Tag: patient-centered research

CHOP-led Consortium Focuses on Patient-Reported Outcomes

Originally published in Bench to Bedside, the CHOP Research monthly publication

I composed this original article based on an interview with the investigators.

Excerpt:

“How tired do you feel?” a doctor asks a child with a chronic disease. Or, “How well are you managing stress?”

The answers to questions like these are even more important, from many patients’ and families’ perspectives, than the particular numerical result of their lab test results.

But the answers are less useful to doctors than they could be. Doctors do not have validated tools to use such patient-reported outcomes to track progress managing a condition over time in the same way they can compare results of blood tests over time. In clinical research, they are unable to compare the answers across patients to ultimately show an experimental drug meaningfully improves fatigue or other patient-reported measures.

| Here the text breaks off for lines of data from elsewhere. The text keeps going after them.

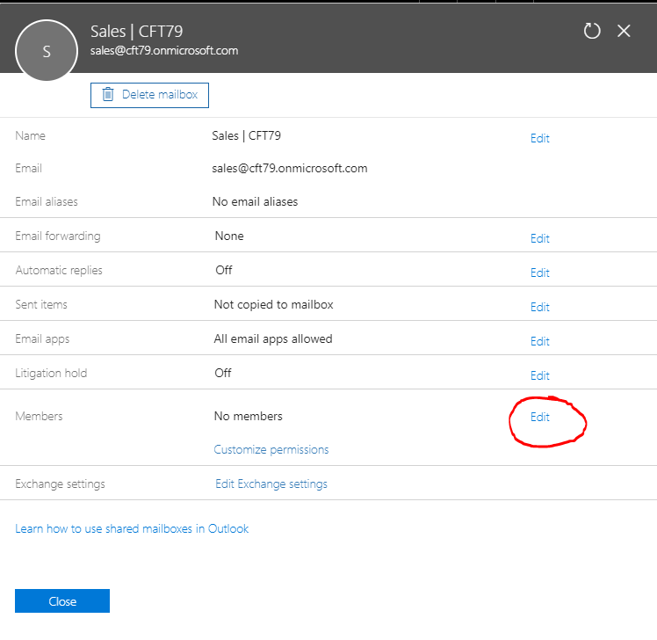The image size is (657, 640).
Task: Select the address in the Email row
Action: (x=290, y=168)
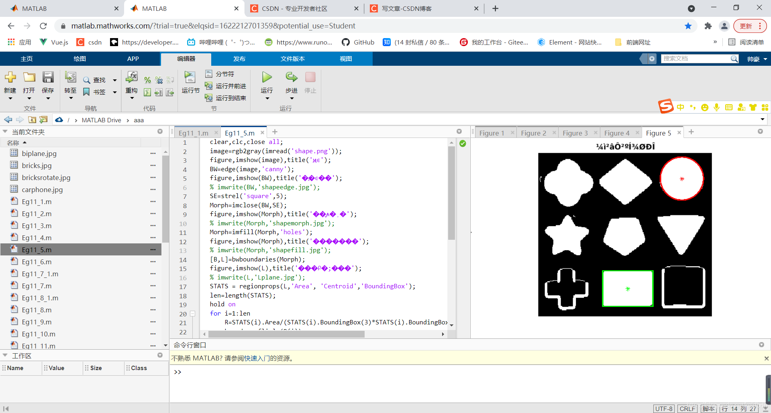Switch to the Figure 3 tab

575,133
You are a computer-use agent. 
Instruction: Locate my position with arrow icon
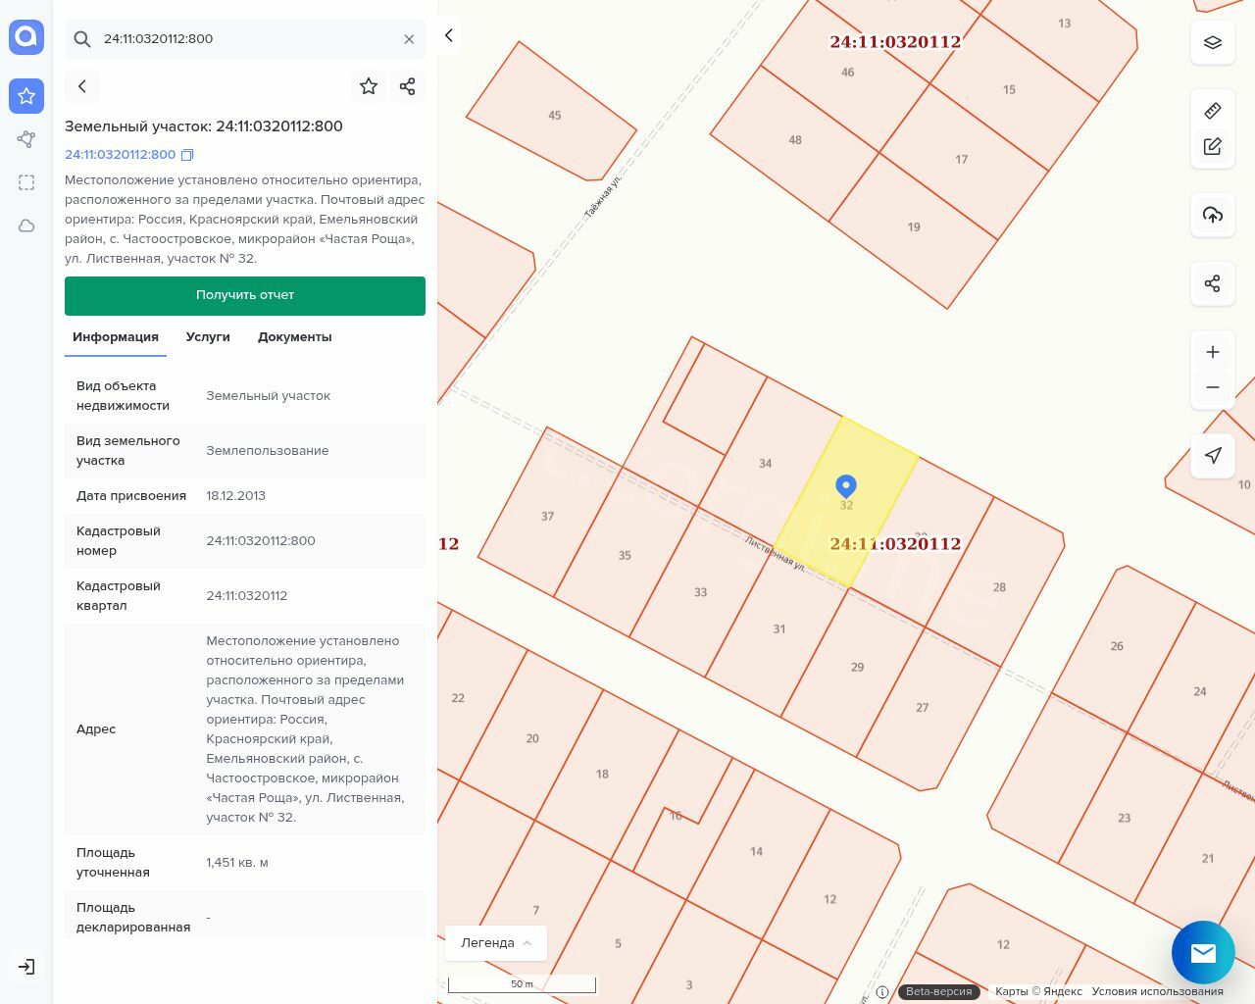click(1213, 455)
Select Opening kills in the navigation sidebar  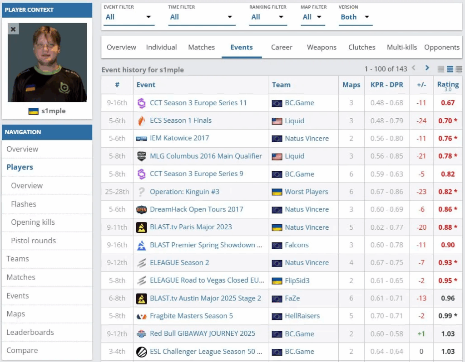[33, 222]

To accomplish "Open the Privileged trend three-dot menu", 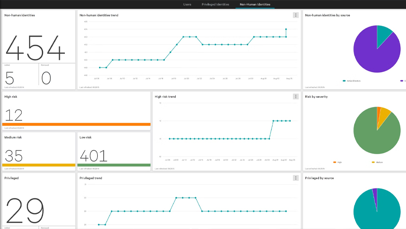I will (296, 178).
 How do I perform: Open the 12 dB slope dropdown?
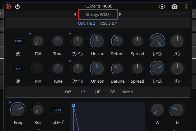pyautogui.click(x=58, y=110)

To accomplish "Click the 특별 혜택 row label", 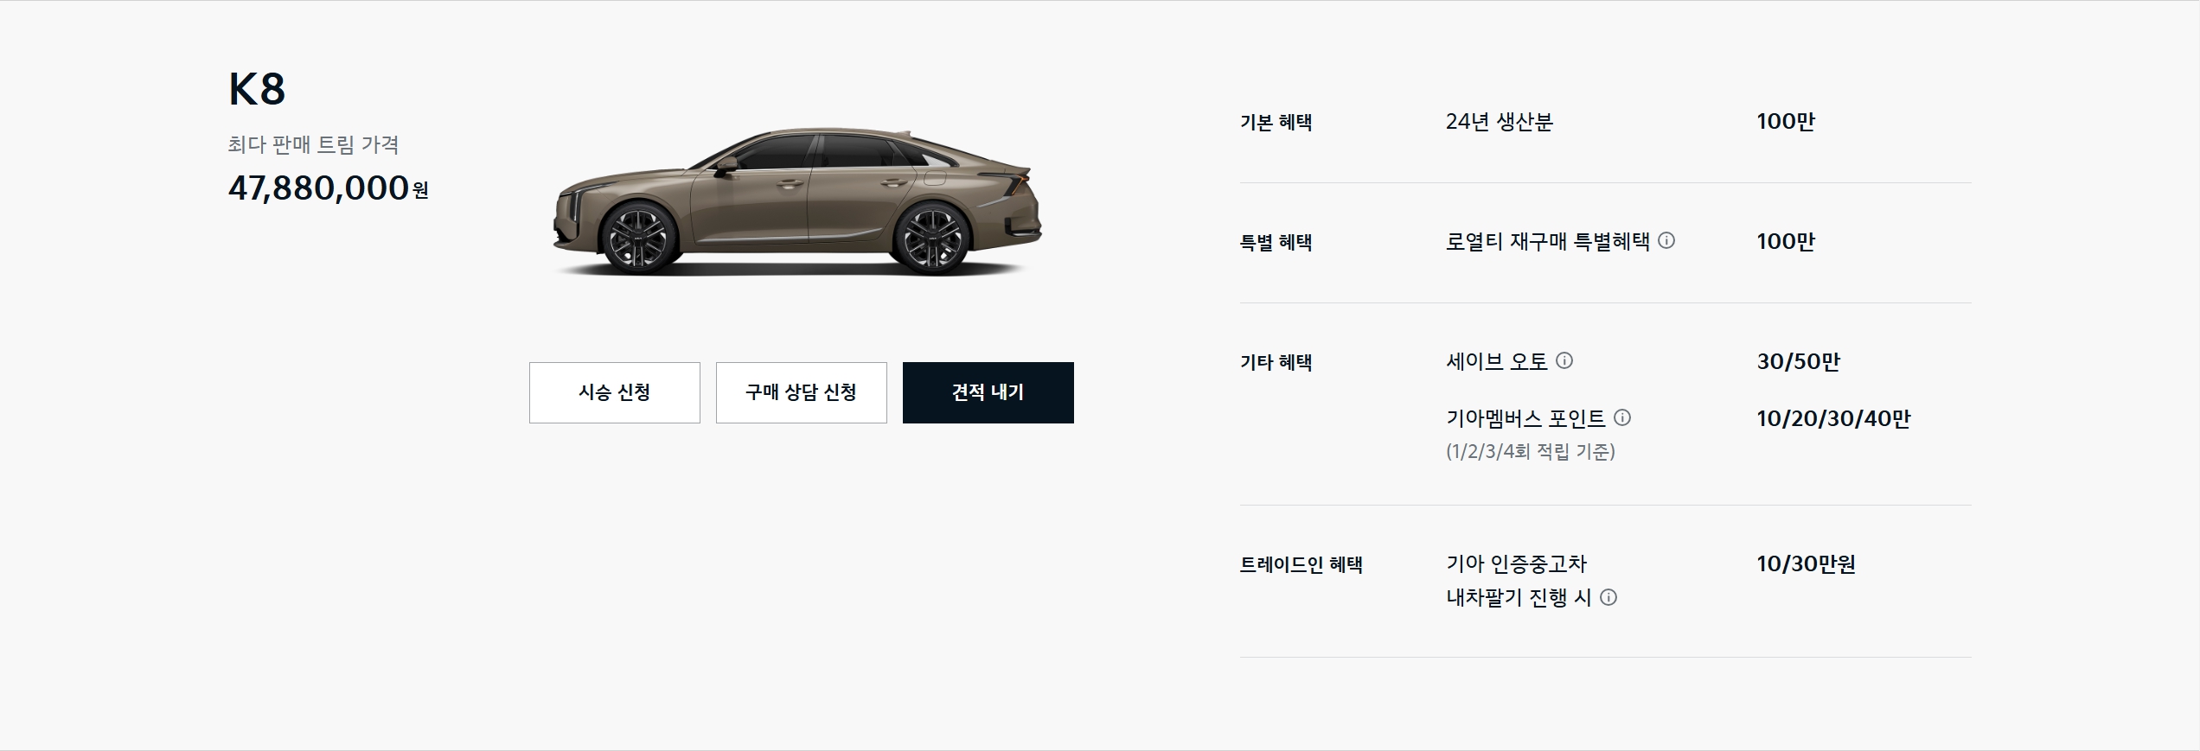I will 1276,242.
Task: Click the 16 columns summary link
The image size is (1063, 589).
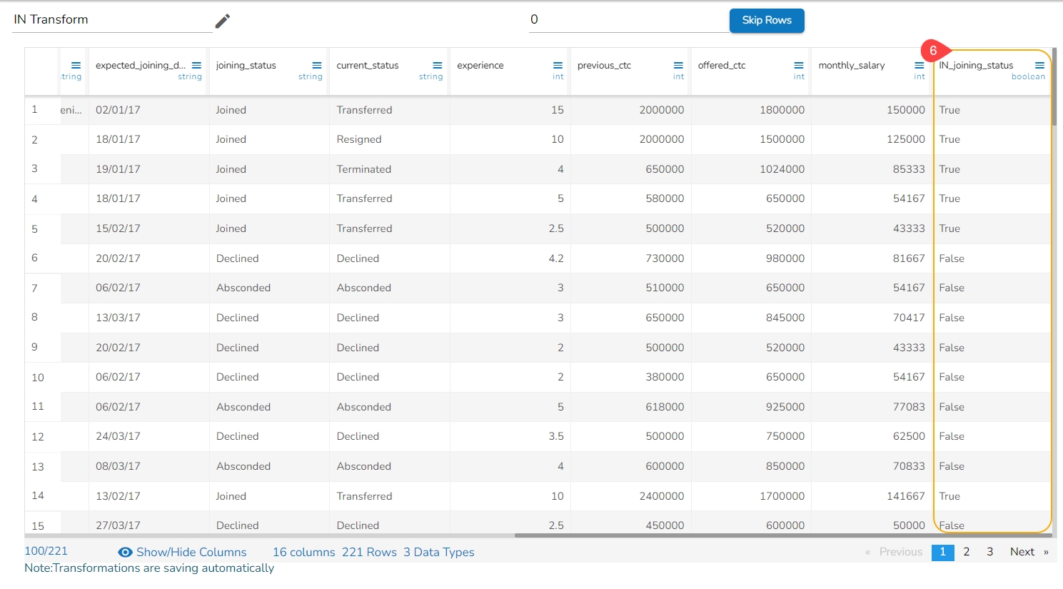Action: point(303,552)
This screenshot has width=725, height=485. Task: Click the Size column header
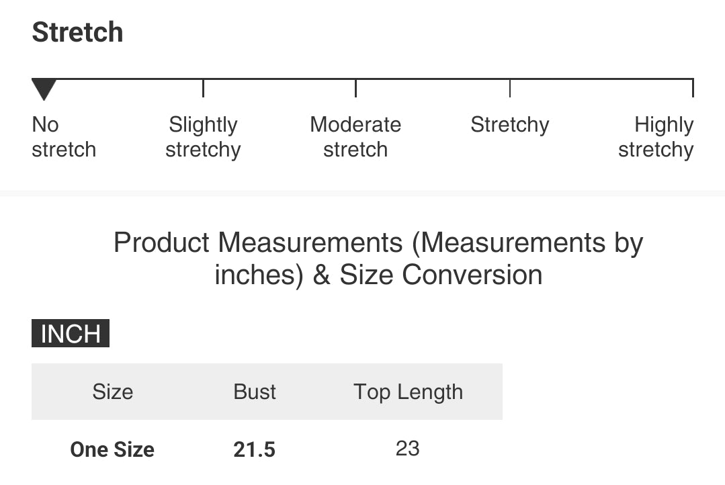click(x=112, y=392)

“Our vision is that patient-reported outcomes become like lab tests,” said Christopher Forrest, MD, PhD, a pediatrician and researcher at The Children’s Hospital of Philadelphia and professor of pediatrics at the Perelman School of Medicine at the University of Pennsylvania. “Soon doctors will use patient-reported outcomes to monitor patients’ clinical care in the same way they use lab tests or X-rays.”

Dr. Forrest and colleagues at CHOP and partner institutions received a new grant from the National Institutes of Health to advance the science of patient-reported outcome measures to one day achieve that vision.